• _GIVEN REQUEST_:
Rewrite the listing from the line with "Select 2007 revenue cell 2,527,099" through the end of the listing, swapping "computer-use agent" for "GUI agent" and leaving everything else as it is.

**** INPUT RECORDS

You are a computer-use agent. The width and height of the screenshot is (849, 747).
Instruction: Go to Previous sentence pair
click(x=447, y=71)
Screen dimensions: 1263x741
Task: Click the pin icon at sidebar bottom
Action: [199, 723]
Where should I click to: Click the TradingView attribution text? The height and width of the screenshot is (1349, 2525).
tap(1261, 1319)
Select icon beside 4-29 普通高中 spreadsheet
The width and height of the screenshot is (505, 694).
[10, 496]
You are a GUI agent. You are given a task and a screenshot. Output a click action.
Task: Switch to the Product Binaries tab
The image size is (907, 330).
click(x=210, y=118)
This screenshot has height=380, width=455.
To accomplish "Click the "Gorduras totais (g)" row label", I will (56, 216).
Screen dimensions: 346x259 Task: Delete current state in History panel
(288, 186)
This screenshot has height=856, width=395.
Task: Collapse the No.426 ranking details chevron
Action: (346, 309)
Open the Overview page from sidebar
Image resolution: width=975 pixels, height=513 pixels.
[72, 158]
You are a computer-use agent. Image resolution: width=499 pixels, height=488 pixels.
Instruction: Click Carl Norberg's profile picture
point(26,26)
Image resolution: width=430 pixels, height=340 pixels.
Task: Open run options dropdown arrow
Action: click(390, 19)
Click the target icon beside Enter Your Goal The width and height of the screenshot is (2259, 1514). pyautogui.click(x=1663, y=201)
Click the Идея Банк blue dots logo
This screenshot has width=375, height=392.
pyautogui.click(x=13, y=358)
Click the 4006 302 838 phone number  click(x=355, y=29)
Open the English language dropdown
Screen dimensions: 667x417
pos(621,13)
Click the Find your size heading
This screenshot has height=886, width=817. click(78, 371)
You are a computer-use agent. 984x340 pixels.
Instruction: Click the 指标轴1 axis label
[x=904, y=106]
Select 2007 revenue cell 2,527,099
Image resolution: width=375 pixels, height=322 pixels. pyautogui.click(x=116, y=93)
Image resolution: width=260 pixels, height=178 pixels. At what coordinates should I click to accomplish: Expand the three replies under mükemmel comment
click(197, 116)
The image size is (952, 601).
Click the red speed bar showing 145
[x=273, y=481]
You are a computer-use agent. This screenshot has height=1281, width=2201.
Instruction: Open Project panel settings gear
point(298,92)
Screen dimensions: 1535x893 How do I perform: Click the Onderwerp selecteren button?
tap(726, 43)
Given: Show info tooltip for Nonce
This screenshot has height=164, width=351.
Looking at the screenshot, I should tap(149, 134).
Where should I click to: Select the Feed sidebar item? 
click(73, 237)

********

• _ANSWER TO THE PROBLEM_:
Select 2007 revenue cell 2,527,099
Image resolution: width=375 pixels, height=322 pixels. pyautogui.click(x=116, y=93)
Image resolution: width=260 pixels, height=178 pixels. At what coordinates should I click to accomplish: Expand the three replies under mükemmel comment
click(197, 116)
The image size is (952, 601).
Click the red speed bar showing 145
[x=273, y=481]
You are a GUI agent. This screenshot has height=1281, width=2201.
Instruction: Open Project panel settings gear
point(298,92)
Screen dimensions: 1535x893 How do I perform: Click the Onderwerp selecteren button?
tap(726, 43)
Given: Show info tooltip for Nonce
This screenshot has height=164, width=351.
Looking at the screenshot, I should tap(149, 134).
Where should I click to: Select the Feed sidebar item? 
click(73, 237)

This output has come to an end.